Results from the present study reinforce evidence of the role of age at AR as a risk factor for obesity. Although adiposity rebound might be a good marker for later obesity, it could only capture the consequences of previous events, thus earlier steps in infancy are to be considered. The period from birth to two years old appears to be a key period in adult obesity [19]. However, our study did not provide evidence of further link between adult metabolic health and early growth factors preceding adiposity rebound. Earlier studies with NFBC1966 data revealed that low birth weight and rapid infant growth are important determinants of adult blood pressure [21]. Early adiposity rebound was robustly associated with the components of the metabolic syndrome irrespective of sex and adult BMI [28], and according to the authors, an important change in BMI after AR could predict an adverse cardio-metabolic profile in adulthood. In the 1982 Pelotas birth cohort study, a rapid postnatal weight gain after the age of two induced greater adult visceral fat, which was accentuated in low birth weight babies [18]. In addition, Salonen et al. [48] showed that slow weight gain from 0 to 2 years would increase the risk of developing metabolic syndrome in the obese adults. Similarly, they showed that the first six months after birth might be a crucial period in link to impaired glucose tolerance [49].

Strengths and limitations

This study shows important strengths.
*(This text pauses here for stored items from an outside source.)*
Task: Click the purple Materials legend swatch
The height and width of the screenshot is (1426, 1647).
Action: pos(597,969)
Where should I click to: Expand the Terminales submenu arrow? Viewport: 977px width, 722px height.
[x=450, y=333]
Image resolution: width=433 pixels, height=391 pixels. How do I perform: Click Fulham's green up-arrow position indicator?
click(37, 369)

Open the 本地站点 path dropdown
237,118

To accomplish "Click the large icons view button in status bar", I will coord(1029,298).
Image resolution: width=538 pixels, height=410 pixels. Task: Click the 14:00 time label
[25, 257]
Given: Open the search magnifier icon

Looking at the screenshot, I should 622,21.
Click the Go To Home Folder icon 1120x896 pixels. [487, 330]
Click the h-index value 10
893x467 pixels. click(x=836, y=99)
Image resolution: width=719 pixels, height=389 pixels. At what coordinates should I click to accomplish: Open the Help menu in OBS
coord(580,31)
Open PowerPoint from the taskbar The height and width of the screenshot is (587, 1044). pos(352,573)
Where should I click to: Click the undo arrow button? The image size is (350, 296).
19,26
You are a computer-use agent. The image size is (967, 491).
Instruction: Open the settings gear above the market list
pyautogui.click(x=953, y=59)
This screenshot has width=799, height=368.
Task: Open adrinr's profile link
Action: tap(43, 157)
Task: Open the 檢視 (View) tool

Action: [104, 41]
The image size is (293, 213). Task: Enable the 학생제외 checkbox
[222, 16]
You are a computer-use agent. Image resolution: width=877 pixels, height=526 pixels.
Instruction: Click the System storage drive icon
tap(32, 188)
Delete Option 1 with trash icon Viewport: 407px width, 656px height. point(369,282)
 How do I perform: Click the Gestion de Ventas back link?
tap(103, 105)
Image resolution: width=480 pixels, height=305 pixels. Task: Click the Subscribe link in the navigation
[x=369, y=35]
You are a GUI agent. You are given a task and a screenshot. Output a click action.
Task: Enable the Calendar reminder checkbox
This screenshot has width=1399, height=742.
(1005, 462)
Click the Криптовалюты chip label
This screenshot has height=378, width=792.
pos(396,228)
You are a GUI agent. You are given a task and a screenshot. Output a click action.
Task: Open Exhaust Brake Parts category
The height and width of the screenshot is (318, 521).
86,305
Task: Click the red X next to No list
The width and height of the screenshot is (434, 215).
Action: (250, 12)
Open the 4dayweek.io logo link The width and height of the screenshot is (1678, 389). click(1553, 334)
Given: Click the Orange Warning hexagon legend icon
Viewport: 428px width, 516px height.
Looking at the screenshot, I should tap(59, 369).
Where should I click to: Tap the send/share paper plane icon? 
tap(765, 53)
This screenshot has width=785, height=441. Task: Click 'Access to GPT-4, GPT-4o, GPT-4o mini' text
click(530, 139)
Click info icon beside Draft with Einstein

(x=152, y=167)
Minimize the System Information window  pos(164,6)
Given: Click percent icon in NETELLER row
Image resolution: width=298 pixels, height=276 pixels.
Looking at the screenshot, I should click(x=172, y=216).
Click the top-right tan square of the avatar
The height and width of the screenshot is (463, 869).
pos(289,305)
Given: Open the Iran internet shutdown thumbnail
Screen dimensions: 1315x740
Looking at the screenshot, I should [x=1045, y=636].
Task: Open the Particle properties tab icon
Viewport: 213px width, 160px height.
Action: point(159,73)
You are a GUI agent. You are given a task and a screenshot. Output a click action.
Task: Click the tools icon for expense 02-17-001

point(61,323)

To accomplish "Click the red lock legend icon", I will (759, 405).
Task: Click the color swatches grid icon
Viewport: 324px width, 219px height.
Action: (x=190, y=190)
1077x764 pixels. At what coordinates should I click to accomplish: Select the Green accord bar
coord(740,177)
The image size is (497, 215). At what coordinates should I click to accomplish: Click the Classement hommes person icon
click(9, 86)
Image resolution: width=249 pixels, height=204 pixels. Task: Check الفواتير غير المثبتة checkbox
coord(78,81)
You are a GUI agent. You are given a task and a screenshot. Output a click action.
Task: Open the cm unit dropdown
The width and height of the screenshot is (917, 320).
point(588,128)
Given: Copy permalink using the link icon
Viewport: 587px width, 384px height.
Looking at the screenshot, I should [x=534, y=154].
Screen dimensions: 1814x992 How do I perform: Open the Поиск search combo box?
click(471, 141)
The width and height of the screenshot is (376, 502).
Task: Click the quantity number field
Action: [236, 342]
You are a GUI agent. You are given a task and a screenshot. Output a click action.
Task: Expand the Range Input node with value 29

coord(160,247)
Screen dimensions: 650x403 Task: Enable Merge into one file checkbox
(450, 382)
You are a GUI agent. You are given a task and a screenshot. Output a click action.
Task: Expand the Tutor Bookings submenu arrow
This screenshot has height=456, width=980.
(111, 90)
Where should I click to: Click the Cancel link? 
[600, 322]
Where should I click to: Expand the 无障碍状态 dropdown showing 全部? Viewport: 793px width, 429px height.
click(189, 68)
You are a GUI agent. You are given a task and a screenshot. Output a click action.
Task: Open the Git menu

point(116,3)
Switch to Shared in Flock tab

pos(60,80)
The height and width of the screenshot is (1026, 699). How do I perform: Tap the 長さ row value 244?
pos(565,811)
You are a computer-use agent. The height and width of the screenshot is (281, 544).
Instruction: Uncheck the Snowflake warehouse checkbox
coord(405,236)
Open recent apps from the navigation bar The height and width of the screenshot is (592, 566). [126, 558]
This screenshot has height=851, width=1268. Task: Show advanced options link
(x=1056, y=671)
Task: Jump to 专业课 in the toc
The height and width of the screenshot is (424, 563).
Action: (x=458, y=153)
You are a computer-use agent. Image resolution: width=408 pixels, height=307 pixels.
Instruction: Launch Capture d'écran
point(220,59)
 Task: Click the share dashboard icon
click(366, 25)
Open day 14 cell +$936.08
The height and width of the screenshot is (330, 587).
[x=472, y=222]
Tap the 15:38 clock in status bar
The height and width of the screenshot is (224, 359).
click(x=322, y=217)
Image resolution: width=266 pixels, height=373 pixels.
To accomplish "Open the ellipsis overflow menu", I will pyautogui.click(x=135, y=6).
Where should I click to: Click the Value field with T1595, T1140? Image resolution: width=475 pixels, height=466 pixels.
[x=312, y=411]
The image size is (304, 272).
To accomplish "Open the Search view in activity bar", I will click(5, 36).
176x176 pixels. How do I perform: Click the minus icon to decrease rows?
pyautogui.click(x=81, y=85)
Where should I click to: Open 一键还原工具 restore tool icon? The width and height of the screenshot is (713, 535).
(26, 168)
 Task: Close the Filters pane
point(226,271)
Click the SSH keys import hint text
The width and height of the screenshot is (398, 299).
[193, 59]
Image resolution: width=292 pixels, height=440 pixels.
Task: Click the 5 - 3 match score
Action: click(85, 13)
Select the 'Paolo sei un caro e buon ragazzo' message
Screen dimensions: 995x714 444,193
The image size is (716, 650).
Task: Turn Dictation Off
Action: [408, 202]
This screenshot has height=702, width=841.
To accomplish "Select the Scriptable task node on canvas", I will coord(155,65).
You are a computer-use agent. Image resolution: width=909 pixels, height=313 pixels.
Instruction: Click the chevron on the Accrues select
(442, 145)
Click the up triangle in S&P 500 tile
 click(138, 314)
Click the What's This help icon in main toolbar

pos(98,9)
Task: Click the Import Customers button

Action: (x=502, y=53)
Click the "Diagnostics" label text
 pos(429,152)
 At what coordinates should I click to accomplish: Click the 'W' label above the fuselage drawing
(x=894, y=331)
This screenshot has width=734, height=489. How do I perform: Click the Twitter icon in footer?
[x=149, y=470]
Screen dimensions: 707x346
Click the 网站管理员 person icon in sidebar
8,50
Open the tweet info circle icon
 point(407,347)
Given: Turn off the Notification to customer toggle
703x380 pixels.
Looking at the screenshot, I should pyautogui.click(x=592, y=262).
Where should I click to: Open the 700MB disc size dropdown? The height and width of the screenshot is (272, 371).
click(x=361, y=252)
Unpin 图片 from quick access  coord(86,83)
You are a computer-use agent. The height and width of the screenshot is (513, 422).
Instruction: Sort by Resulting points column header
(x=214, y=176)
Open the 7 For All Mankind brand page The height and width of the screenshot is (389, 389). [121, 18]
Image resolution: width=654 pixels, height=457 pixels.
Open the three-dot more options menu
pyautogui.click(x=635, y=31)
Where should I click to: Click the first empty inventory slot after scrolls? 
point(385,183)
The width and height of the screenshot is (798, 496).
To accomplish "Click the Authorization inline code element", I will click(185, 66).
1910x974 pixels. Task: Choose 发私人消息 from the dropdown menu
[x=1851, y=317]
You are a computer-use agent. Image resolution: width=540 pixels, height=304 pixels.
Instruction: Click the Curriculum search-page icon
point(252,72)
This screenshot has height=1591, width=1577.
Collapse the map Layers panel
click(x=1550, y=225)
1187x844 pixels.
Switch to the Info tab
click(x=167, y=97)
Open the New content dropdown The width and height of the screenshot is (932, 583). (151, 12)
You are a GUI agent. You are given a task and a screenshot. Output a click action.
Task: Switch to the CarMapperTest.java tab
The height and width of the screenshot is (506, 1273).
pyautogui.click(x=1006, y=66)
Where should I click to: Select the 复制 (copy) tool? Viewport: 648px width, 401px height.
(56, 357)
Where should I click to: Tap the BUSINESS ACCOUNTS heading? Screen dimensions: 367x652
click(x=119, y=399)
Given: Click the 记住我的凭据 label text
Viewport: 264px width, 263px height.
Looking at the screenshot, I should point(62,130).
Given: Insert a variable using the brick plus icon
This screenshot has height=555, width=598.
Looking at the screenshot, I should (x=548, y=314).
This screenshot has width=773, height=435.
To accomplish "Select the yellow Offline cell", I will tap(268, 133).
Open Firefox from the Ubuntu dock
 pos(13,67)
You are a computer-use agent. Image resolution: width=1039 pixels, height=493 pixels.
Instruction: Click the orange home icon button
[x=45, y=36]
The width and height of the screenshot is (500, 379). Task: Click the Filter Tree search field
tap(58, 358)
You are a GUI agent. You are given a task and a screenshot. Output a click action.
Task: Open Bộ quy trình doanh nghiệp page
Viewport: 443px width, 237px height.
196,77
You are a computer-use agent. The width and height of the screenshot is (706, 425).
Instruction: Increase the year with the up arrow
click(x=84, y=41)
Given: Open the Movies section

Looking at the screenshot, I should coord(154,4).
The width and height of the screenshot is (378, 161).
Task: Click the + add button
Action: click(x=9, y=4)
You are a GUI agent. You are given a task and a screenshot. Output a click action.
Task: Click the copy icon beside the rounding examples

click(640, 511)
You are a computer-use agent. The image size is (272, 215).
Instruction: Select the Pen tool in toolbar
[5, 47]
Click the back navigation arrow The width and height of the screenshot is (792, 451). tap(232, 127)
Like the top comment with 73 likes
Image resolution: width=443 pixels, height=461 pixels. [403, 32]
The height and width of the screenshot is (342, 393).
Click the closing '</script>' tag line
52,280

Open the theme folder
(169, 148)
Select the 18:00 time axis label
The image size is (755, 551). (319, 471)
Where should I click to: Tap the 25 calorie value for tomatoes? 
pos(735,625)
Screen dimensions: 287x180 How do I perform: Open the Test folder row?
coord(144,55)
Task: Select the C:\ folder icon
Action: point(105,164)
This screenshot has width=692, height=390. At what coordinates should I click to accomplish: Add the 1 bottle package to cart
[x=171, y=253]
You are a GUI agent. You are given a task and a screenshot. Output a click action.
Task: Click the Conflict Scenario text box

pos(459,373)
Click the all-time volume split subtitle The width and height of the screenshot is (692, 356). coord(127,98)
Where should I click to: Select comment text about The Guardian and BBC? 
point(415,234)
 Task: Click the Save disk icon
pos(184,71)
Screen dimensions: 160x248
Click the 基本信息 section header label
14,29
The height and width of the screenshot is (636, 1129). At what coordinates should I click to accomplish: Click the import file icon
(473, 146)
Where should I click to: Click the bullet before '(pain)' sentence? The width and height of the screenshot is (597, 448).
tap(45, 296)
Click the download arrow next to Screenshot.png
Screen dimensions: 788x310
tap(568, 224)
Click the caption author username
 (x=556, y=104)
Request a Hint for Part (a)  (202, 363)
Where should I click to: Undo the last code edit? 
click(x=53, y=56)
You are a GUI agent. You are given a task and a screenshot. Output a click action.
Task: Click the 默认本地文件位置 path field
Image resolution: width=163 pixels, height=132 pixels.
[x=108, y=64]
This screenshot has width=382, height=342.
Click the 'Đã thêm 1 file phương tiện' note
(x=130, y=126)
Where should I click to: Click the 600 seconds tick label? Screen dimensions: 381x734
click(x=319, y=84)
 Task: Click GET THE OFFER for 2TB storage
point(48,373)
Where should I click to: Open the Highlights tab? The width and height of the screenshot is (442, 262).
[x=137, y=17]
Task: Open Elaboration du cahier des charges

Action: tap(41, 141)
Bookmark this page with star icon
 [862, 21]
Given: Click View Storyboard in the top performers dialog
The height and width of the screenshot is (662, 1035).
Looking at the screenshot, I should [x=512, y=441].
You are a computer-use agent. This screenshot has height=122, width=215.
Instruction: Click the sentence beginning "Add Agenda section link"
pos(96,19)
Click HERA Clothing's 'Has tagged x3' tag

To our knowledge, this is the first study to show an association between the timing of adiposity rebound and MHO later in adult men. Furthermore, NFBC1966 is a homogeneous birth cohort with detailed reliable data on childhood growth. A limitation of our study was the low number of obese individuals in NFBC1966 at the age of 31 years which leads to the low prevalence of strictly MHO men and women. This was even more pertinent in men and it might have an influence on the statistical power of the study. Another possible limitation is the attrition due to the constraints associated with the BMI growth model and resulting in the exclusion of individuals with missing growth data. However, we did not find any difference between complete and incomplete cases groups that could indicate a bias in the analysis. Another aspect to consider is that NFBC1966 is a pre-obesity epidemic cohort; the participants were children in the early seventies, at a time where child obesity was not so common.

Conclusion

In conclusion, consistently with others, we observed a sub-population of MHO individuals in NFBC1966. The present study establishes a possible link between early age at adiposity rebound and a favourable metabolic health status in term-born obese adult men, suggesting that MHO finds its roots in early childhood and emphasizing the sex difference in the pathways leading to metabolic health later in life. Further longitudinal studies in larger populations are warranted for a better understanding of this concept. Life-course perspective is paramount in the understanding of the development of obesity and non-communicable diseases, and furthermore, prenatal and childhood growth data are equally essential as adult data.